Bila kita terburu-buru membangun rumah maka bisa
dipastikan sikap ketergesaan itu akan menghasilkan bangunan rumah yang kurang
sempurna. Boleh jadi kita lupa membangun pondasi atau lupa membuatnya kokoh. Sebab
tergesa-gesa akan menumpulkan akal untuk berpikir, mengeringkan jiwa yang
berakibat rumah pun akhirnya tak terasa nyaman. Begitulah gambaran kita saat
beribadah. Bila dilakukan tergesa-gesa maka bukan saja kita telah kehilangan
akal untuk sekedar berpikir bahwa ibadah itu ditujukan kepada Allah. Dan itulah
yang menyebabkan jiwa kita terasa kering saat beribadah.
Lebih Mementingkan Penampilan.
Ada
juga persoalan kita saat membangun rumah, yaitu terlalu mementingkan
penampilannya. Perhatian kita hanya terfokus pada bentuknya yang mewah, indah
dan sedap dipandang mata. Namun alangkah rugi dan berbahaya saat bangunan rumah
yang megah dan indah itu ternyata tanpa pondasi. Kemegahannya pun akan menipu
setiap orang yang memandangnya. Maka apa jadinya saat kita beribadah dengan
sangat khusyu' dan penuh penghayatan itu ternyata hanya penampilan yang
seakan-akan. Ya, seakan-akan khusyu' dan penuh penghayatan, namun sejatinya ia
hanya sebatas penampilan.
Kebodohan.
Bahwa membangun rumah membutuhkan adanya
ilmu. kita tidak sekedar membangun rumah kemudian bisa dihuni. Dan salah satu
ilmunya adalah harus membangun pondasi. Bila kita tidak tahu cara membangun
rumah yang benar, boleh jadi kita membangunnya tanpa pondasi.
Kompetisi.
Saat fokus kita adalah bersaing dalam
membangun rumah dengan para tetangga, maka boleh jadi suatu saat kita terjebak
pada hal-hal yang tidak penting. Sebab bersaing berarti harus menang dalam perlombaan.
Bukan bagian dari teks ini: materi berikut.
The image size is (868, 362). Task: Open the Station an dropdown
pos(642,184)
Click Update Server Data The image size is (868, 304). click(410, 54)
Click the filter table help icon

Mungkin harus menang dalam keindahannya, mungkin juga penyelesaiannya, atau
mungkin besar fisiknya. Bila kita sadar bahwa membangun rumah pada suatu saat
tak perlu persaingan, maka kita tidak akan perduli dengan apa yang dihasilkan
dan dicapai oleh tetangga kita. Sebab yang penting kita pun membangun sebuah
rumah untuk kita huni sendiri. Betapa lelahnya kita bila setiap saat harus
melakukan persaingan dengan para tetangga.
Pada akhirnya semua tak akan bertahan lama,
sebab semuanya membutuhkan pondasi yang kokoh. Dan pondasi dalam beribadah
adalah sabar.
Dan tahukah kita bahwa saat kita beribadah,
kita diharuskan bersabar. Seperti kata para ulama, bahwa salah satu bentuk
sabar adalah sabar saat menjalankan ibadah.
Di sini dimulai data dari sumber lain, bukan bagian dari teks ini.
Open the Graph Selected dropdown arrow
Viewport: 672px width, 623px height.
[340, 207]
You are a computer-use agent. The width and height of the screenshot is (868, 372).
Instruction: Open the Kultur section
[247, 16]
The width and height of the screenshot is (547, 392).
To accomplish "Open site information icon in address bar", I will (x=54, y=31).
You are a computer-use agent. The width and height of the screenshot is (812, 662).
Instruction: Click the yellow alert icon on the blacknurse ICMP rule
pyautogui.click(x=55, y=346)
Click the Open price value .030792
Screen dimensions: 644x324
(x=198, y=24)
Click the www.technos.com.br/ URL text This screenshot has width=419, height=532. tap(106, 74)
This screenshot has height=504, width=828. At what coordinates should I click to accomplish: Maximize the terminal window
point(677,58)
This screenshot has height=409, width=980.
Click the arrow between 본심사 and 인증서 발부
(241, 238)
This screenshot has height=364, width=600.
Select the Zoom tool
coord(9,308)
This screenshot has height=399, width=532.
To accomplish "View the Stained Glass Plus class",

Bila kita kehilangan kesabaran, bukan saja
shalat yang menjadi sebuah gerakan olah raga, namun bibir kita pun akan sulit mengulas
senyum.
Sungguh, mengurus rumah tangga adalah ibadah.
Mengurus suami adalah ibadah. Mendidik istri adalah ibadah. Mengurus anak-anak
adalah ibadah. Bergaul dengan tetangga adalah ibadah. Mencari nafkah adalah
ibadah. Dan sejatinya, semua hal bagi seorang muslim adalah ibadah. Dan
kebanyakan ibadah adalah pekerjaan yang sulit dan menyulitkan. Namun ia menjadi
ringan, bahkan sangat ringan, bila kita menunaikannya dengan penuh kesabaran.
Fairuz Ahmad.
Bintara, selesai menguburkan jenazah 16
Jumadil Ula 1434 H./ 28 Maret 2013 M.